The most common side effects reported in patients who had the device placed to
treat their epilepsy or depression are symptoms of the throat including
hoarseness, voice changes, throat pain, and swallowing difficulties, as well as
shortness of breath, nausea, and indigestion. These symptoms happen almost only
during the time the device is actually delivering electrical stimulation.

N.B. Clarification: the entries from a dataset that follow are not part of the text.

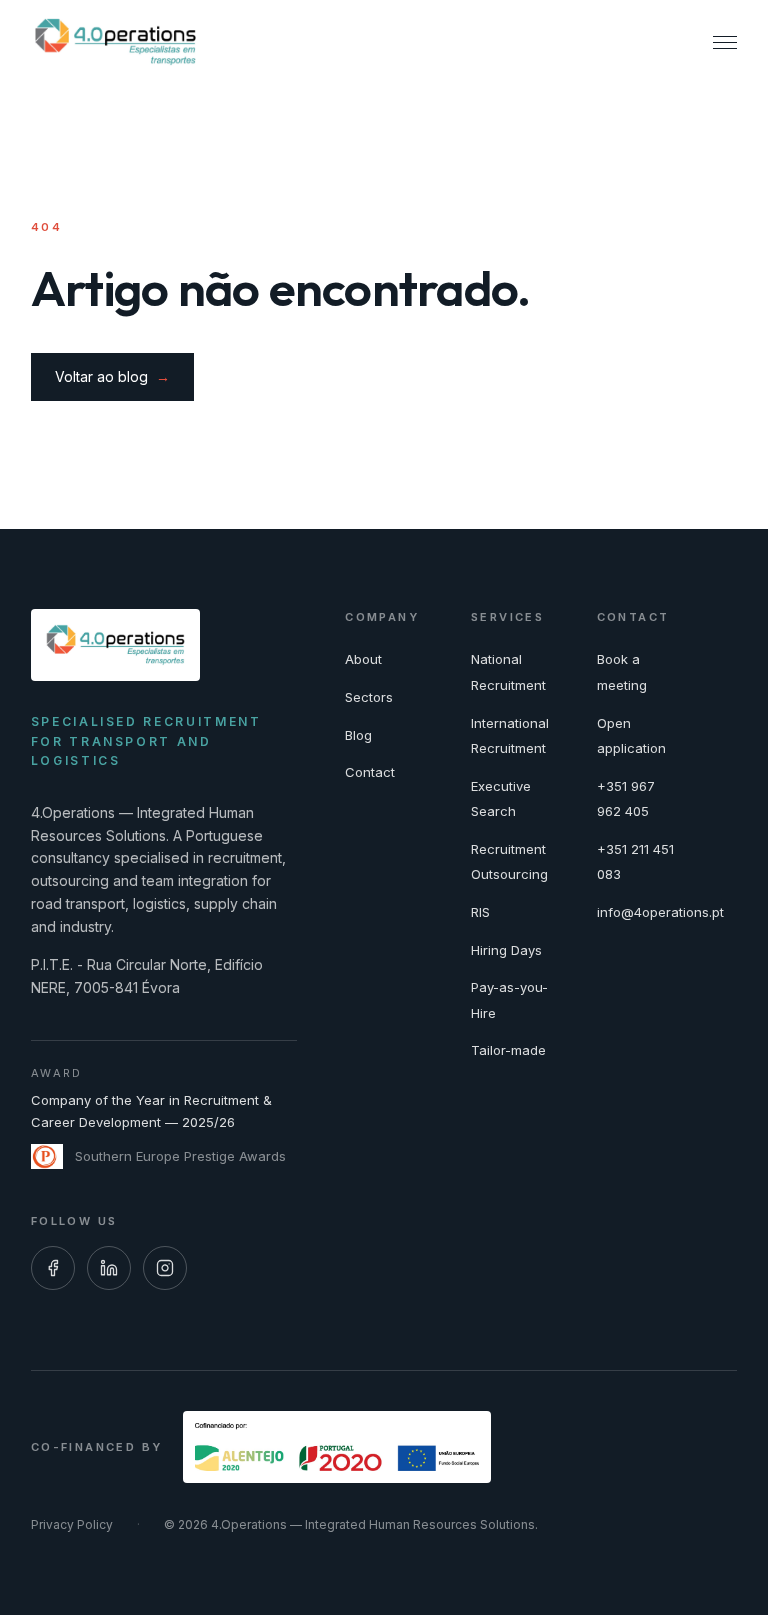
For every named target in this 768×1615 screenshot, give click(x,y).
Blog (358, 735)
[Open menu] (725, 42)
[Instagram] (165, 1268)
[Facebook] (53, 1268)
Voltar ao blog (112, 376)
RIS (480, 912)
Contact (370, 772)
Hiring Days (506, 950)
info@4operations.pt (660, 912)
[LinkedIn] (109, 1268)
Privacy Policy (72, 1524)
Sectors (369, 697)
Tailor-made (508, 1050)
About (363, 659)
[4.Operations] (115, 645)
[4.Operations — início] (115, 42)
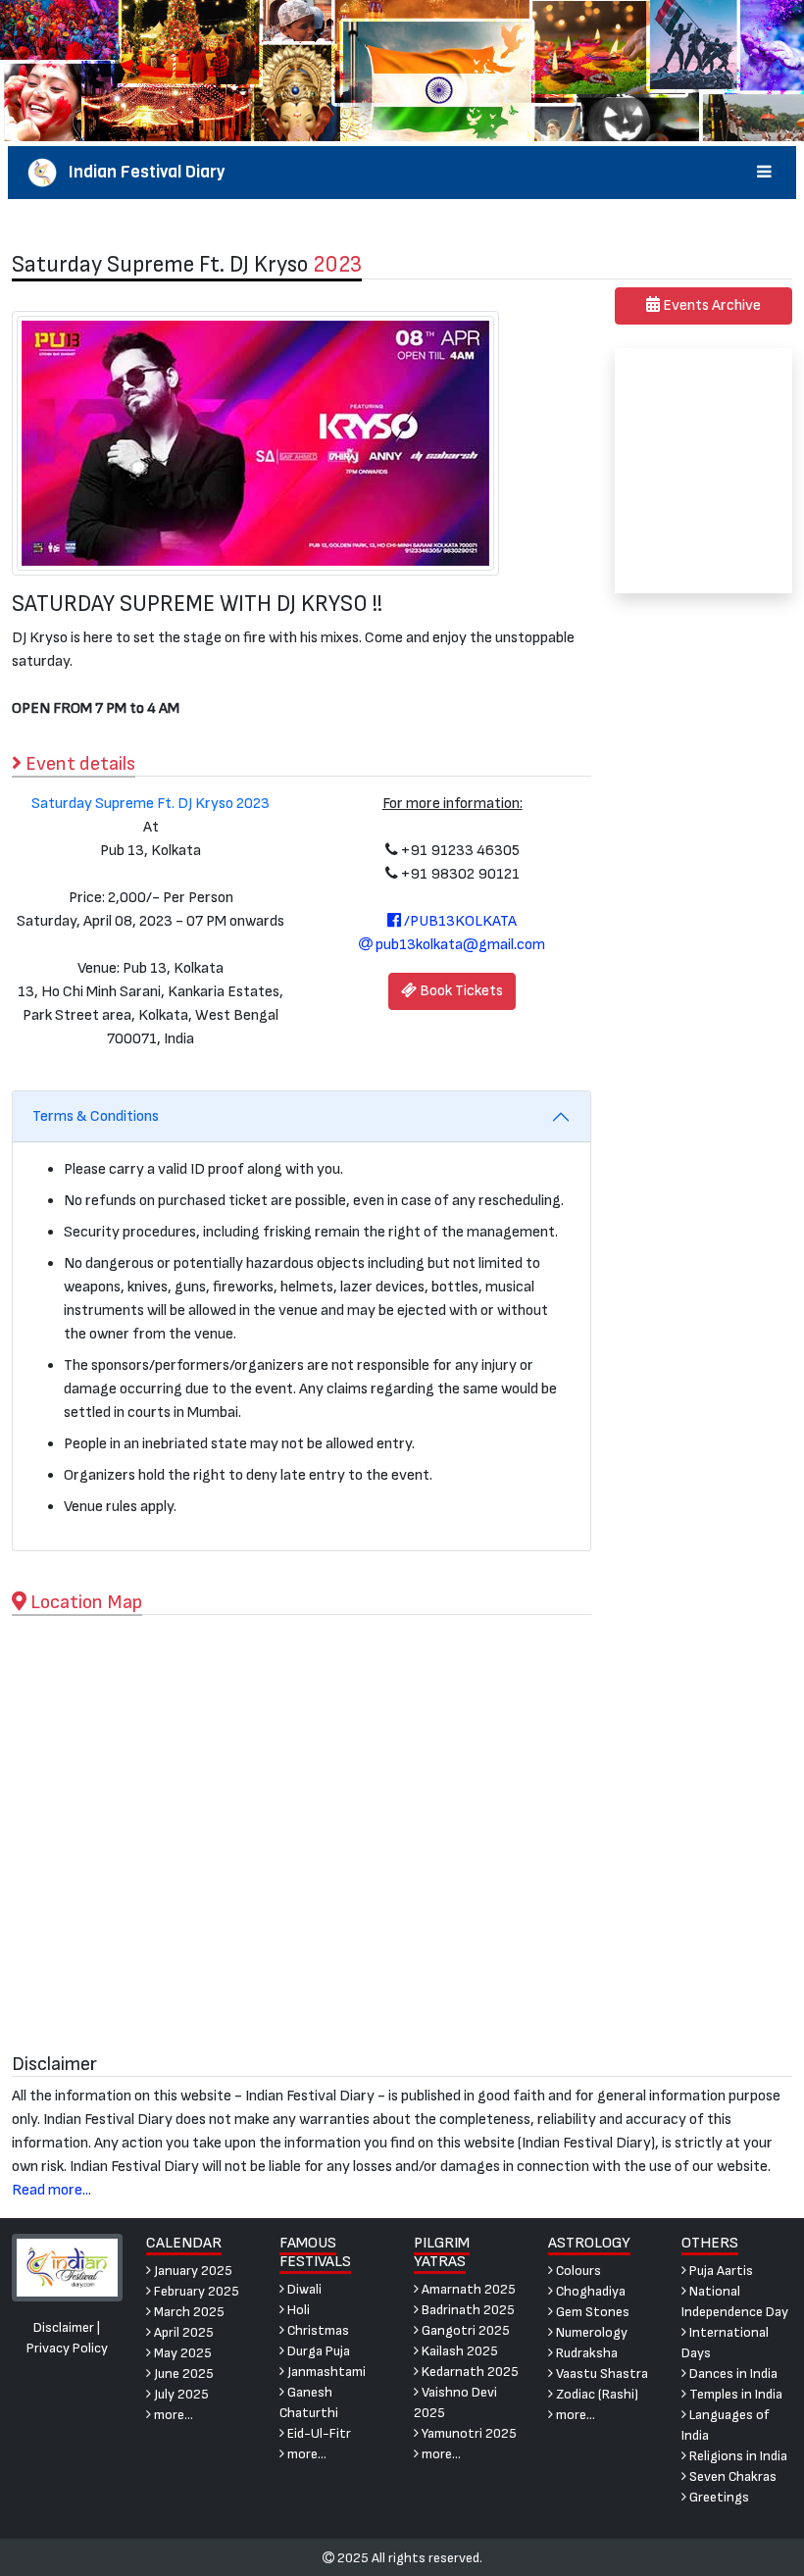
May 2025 (181, 2353)
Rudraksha (585, 2353)
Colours (577, 2270)
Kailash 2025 (458, 2351)
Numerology (590, 2332)
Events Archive (710, 305)
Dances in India (732, 2373)
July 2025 (180, 2394)
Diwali (303, 2289)
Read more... (51, 2190)
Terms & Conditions (95, 1116)
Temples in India (734, 2394)
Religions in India (736, 2456)
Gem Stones (591, 2311)
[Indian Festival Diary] (67, 2266)
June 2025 (182, 2373)
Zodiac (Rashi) (595, 2394)
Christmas (316, 2330)
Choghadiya (589, 2291)
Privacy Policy (67, 2348)
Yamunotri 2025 (468, 2433)
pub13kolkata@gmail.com (459, 944)
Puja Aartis (719, 2270)
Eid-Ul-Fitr (317, 2433)
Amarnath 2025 (467, 2289)
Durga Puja (317, 2351)
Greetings (717, 2497)
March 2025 (188, 2311)
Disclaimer (63, 2327)
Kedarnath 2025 (469, 2371)
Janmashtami (325, 2371)
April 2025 (182, 2332)
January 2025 (191, 2270)
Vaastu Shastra (600, 2373)
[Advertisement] (703, 470)
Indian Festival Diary (141, 172)
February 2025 (195, 2291)
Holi (297, 2309)
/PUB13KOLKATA (459, 921)
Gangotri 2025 (464, 2330)
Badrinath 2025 (467, 2309)
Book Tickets (460, 991)
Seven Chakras (731, 2476)
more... (172, 2414)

Other uncommon side effects reported include:
* slowing or other alterations of the heart rate,
* scarring or infections of the tissues around where the device is placed,
* worsening of certain lung and breathing diseases such as asthma, chronic
obstructive pulmonary disease and sleep apnea in patients who already had these
diseases when the device was placed.
* The device itself can move from where it was placed by the surgeon, and this
might do damage to the vagus nerve, other nerves, blood vessels or other
structures of the body.
* The device or any of its parts can break, in which case it may not deliver
stimulation correctly.

Risks Relating to Surgical Placement of the Device
The surgical placement of the device (called *implantation*) can uncommonly
cause damage to the vagus nerve, which typically improves with time, but in
rare cases can be permanent. The most significant symptoms from damage to the
vagus nerve are hoarseness or other voice, breathing or swallowing changes that
occur because some of nerves that go to the muscles of the throat come from the
vagus. During the surgery for device placement other muscles, nerves, blood
vessels or tissues in the area can also rarely be damaged. Infections occur
uncommonly after placement of the device. These can usually be treated with
antibiotics, but uncommonly they will require the device to be removed. In rare
cases, when the device function is first being checked during the implantation
surgery, significant slowing of the heart rate can occur. This will be closely
monitored and treated should it happen.

Risks Relating toSurgical Removal of the Device
At the end of the study the device can be left in place and turned off so it
does not deliver electrical stimulation. If you wish to participate in a
longer term study, it can also be left on to continue to deliver stimulation.
However, at any time during this study or the longer term study, you can decide
to have it surgically removed. Uncommonly the device might also need to be
removed if it becomes infected and the infection does not respond to
antibiotics, or if the device malfunctions in a way that might be dangerous to
you. The kinds of complications listed above for surgical implantation can also
occur during removal. However, because some scarring around the components of
the device usually happens over time, removal carries a higher risk of
complications than implantation.

Chest X-ray
You will need to have a chest x-ray performed if you have not had one within
the last 6 months. The amount of radiation received during a chest x-ray is
about equivalent to 7-10 days of naturally occurring background radiation from
sun, soil, food and water to which a person is exposed.

Blood Draws
You will need to have blood samples obtained throughout the study. The total
amount of blood volume which will be taken during the course of the study is
about 315 milliliters. Possible side effects of the blood draws are pain,
bruising or bleeding at the site of needle puncture. Giving blood can
occasionally cause headache, nausea or light-headedness.